# FABRICATING  part spheres 3mm



## stuarth44 (Feb 2, 2020)

it 's not so easy with partial use left hand, I  was  once a very good mig welder of alu, until my stroke


----------



## mikey (Feb 2, 2020)

Sorry to hear about the stroke, Stu, but it looks like you're doing pretty well in spite of it. 

Master craftsmen like you are a rarity in our throw away world. It was really refreshing to listen to you speak about doing bespoke things so easily that the vast majority of us cannot do. I really hope there is some young guy who takes you up on your offer to learn from you so that your wonderful skills are not lost.

Welcome to HM!!


----------



## stuarth44 (Feb 2, 2020)

mikey said:


> Sorry to hear about the stroke, Stu, but it looks like you're doing pretty well in spite of it.
> 
> Master craftsmen like you are a rarity in our throw away world. It was really refreshing to listen to you speak about doing bespoke things so easily that the vast majority of us cannot do. I really hope there is some young guy who takes you up on your offer to learn from you so that your wonderful skills are not lost.
> 
> Welcome to HM!!


Aww, Shucks, thank you so muchely


----------



## C-Bag (Feb 2, 2020)

Welcome Stuart. I hope you can keep on with doing YouTubes as there's no way I'm going to make it to Oz any time soon. I love doing metal forming and have been slowly gathering my tools and watching YouTubes. You seem to have a different technique/method than the others I've seen. Would love to see your workstation in action as I can only assume how it works. I've also not seen a Urethane upper wheel. Seen them used on lowers and on beaders.


----------



## stuarth44 (Feb 2, 2020)

C-Bag said:


> Welcome Stuart. I hope you can keep on with doing YouTubes as there's no way I'm going to make it to Oz any time soon. I love doing metal forming and have been slowly gathering my tools and watching YouTubes. You seem to have a different technique/method than the others I've seen. Would love to see your workstation in action as I can only assume how it works. I've also not seen a Urethane upper wheel. Seen them used on lowers and on beaders.
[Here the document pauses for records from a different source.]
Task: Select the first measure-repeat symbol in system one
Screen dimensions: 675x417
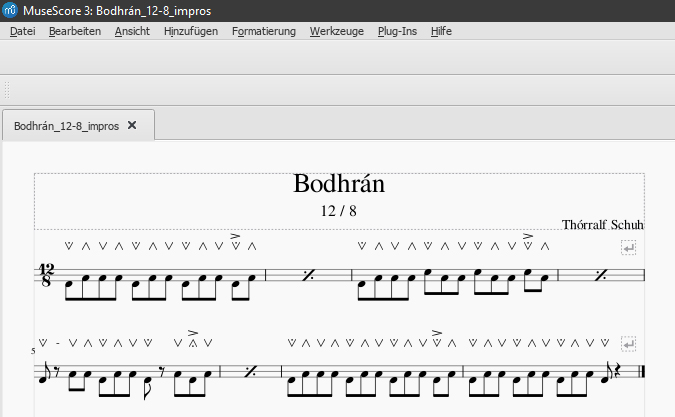Action: pos(308,276)
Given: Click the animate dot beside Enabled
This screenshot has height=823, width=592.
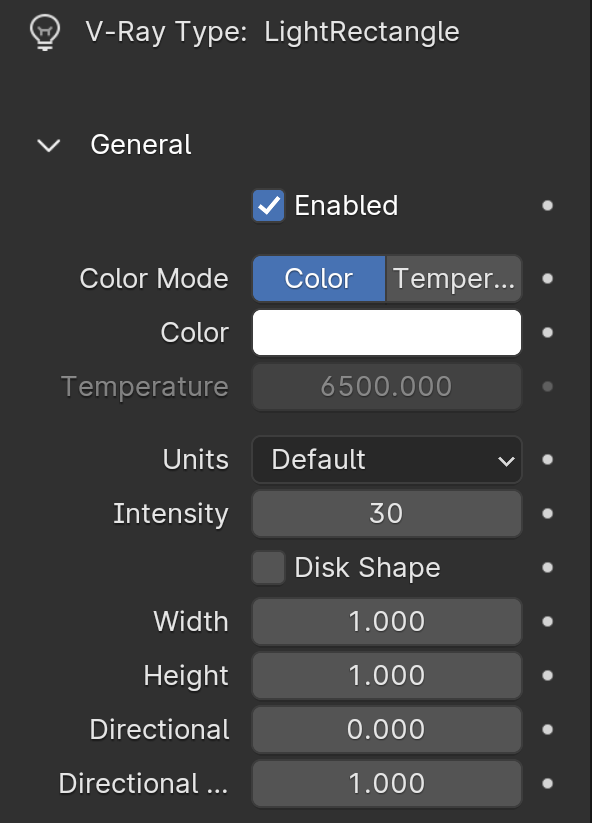Looking at the screenshot, I should click(547, 205).
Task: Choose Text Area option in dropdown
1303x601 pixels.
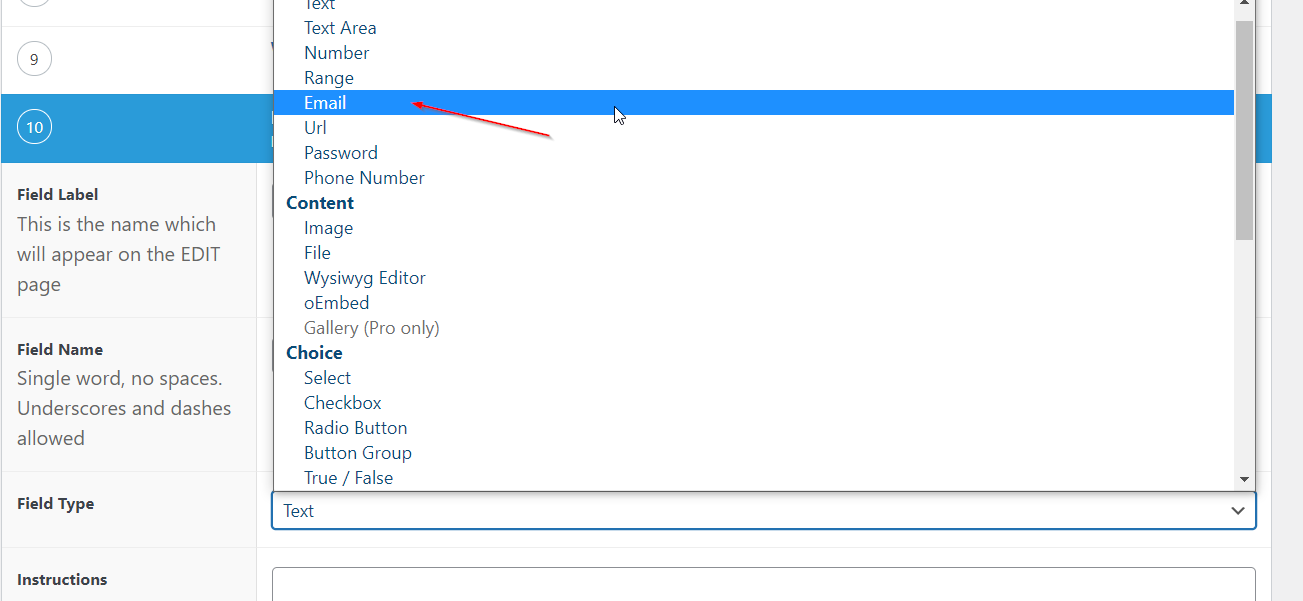Action: [340, 28]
thanks, in NZ  i had a big former with 5 ft throat, the plates up to 20 feet long would travel hanging from a chain hookup on an overhead monorail, by using the up down on the chain hoist i could do 4 plates a day, alone, first to stretch, giving the [plate what i call longtitudanal Banana , so lengthwise it could wrap along the boat, then completing the form using vee poly  up to 6mm alu, then vee steel for 8--12 plate, the whole plate is covered, with a stack of wood templates by my side as shape alters quickly on 40 foot hull, NZ  was the first place to use these wheels like that, somewhere i have a photo, travel speed from memory 1 foot 3 seconds, by the way, it is not a difficult thing to do, to raise the plate you just went up a lil then jog down to run parralel   here i am a younger man


----------



## C-Bag (Feb 2, 2020)

YouTube is full of guys forming stuff for cars but not seen this done with boats. In thinking about it with the compound curves involved doing a boat hull it makes sense but just never seen it done.


----------



## stuarth44 (Feb 2, 2020)

you can see using poly wheel leaves no marks outside


----------